María Camila Potosí foi vista pela última vez na garupa de uma moto em Cáli (Colômbia) — Foto: Reprodução Crédito: Extra.globo.com
Um crime chocante abala a cidade de Cáli, na Colômbia, após o corpo de uma jovem grávida de oito meses ser encontrado com sinais de violência extrema e sem o bebê que esperava. María Camila Potosí, de 21 anos, havia desaparecido dias antes de uma consulta pré-natal, e a descoberta de seu cadáver revelou uma trama macabra que incluiu sequestro, esfaqueamento e a remoção forçada de seu filho.
O calvário de María Camila Potosí começou em 16 de julho, quando ela saiu de casa para um atendimento médico relacionado à sua gravidez e não retornou. Seu marido, preocupado com a ausência prolongada, registrou o desaparecimento. Quatro dias depois, em 20 de julho, a trágica descoberta foi feita: o corpo da jovem estava enrolado em lençóis e cobertores, a aproximadamente seis quilômetros de sua residência, em um cenário de horror.
Ao levantar os envoltórios, as autoridades constataram que a vítima havia sido esfaqueada diversas vezes. O detalhe mais perturbador era a ausência do bebê em seu útero, indicando que a criança havia sido retirada à força.

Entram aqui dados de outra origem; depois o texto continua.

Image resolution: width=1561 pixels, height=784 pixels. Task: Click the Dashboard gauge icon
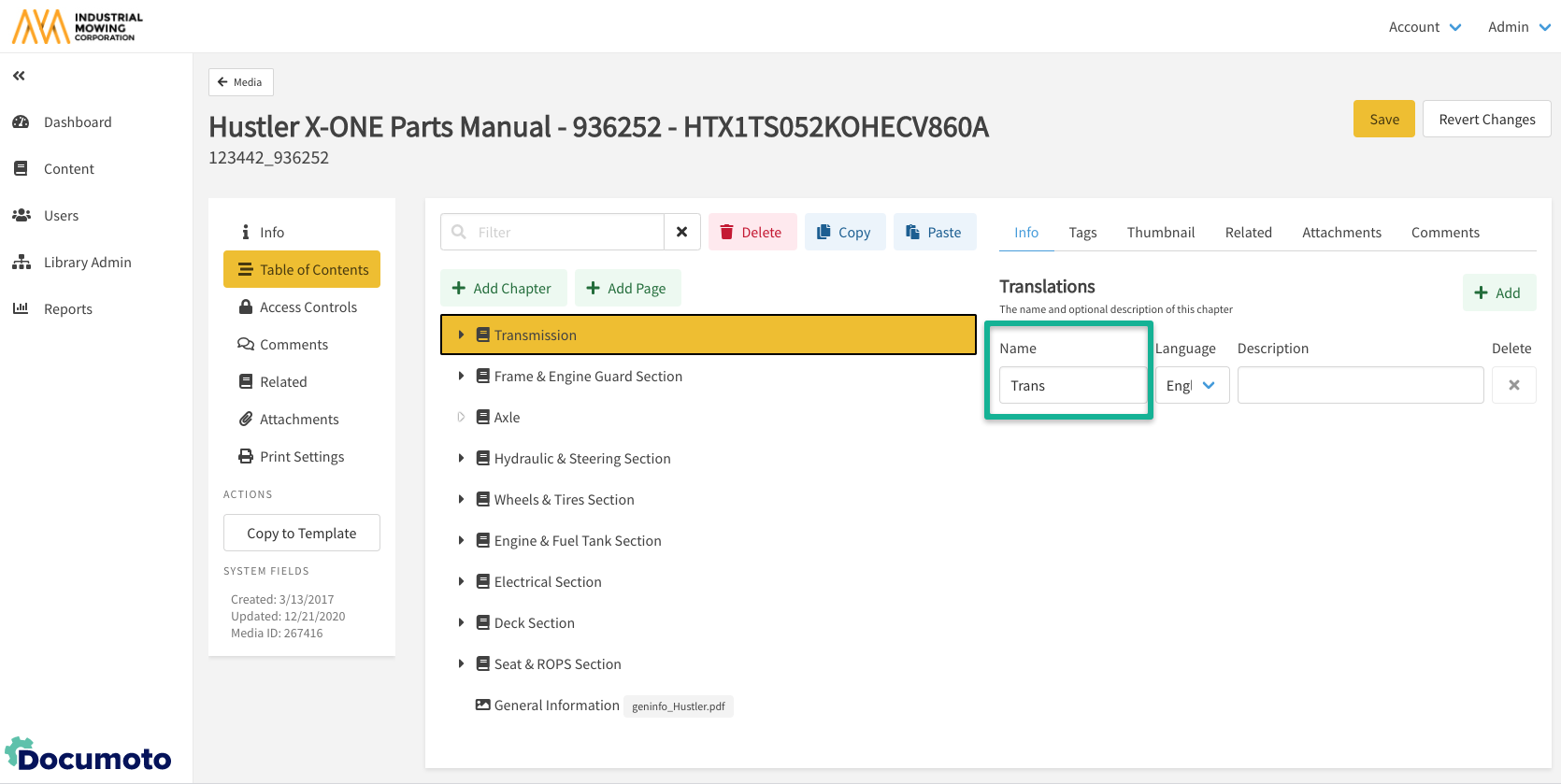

Além das múltiplas perfurações, María Camila apresentava as mãos e os pés amarrados, e havia indícios claros de tortura em seu corpo.
A polícia colombiana rapidamente iniciou uma intensa investigação para desvendar o assassinato e, principalmente, localizar a criança desaparecida. Um dos pontos centrais da apuração é o último contato conhecido de María Camila antes de seu desaparecimento. Ela foi vista pela última vez na garupa de uma motocicleta, cujo condutor era uma mulher que a gestante havia conhecido há cerca de dois meses.
O contato entre as duas mulheres teria ocorrido através de um programa de apoio a gestantes na região, o que adiciona uma camada de traição de confiança ao caso. Essa mulher, cuja identidade não foi revelada, já prestou depoimento às autoridades, mas suas declarações foram consideradas contraditórias, mantendo-a como uma figura-chave na investigação e principal foco das autoridades.
Abalada pela perda brutal de sua filha e o desaparecimento da neta, Alba Gomez, mãe de María Camila, fez um apelo público emocionante. Em declarações divulgadas pela imprensa local, ela implorou aos responsáveis pelo crime que devolvam a criança, a quem a família já havia dado o nome de Alahia. “A única coisa que peço com este apelo, e com a fé esperançosa de que minha bebê esteja viva, é que ela seja encontrada”, disse Alba, expressando a angústia e a esperança de reaver a neta.
Enquanto a polícia prossegue com as buscas incansáveis, a família de María Camila Potosí e a comunidade de Cáli permanecem em profunda dor e expectativa, na esperança de que Alahia seja encontrada com vida e que os responsáveis por tamanha barbárie sejam levados à justiça.
Casos de sequestro e assassinato de gestantes com a finalidade de remover o bebê são considerados crimes de extrema crueldade e, embora raros, causam um impacto devastador na sociedade. A violação da vida e do corpo de uma mulher em um estágio tão vulnerável da maternidade, somada à violência de retirar um recém-nascido do útero, choca pela barbárie e pela premeditação envolvida.
Este tipo de crime não apenas tira a vida de uma pessoa, mas também rouba a chance de um novo ser viver e crescer com sua família biológica, gerando um trauma coletivo. A busca por Alahia transcende a esfera familiar, tornando-se um símbolo da luta por justiça e segurança para todas as mulheres e crianças, especialmente em contextos de vulnerabilidade.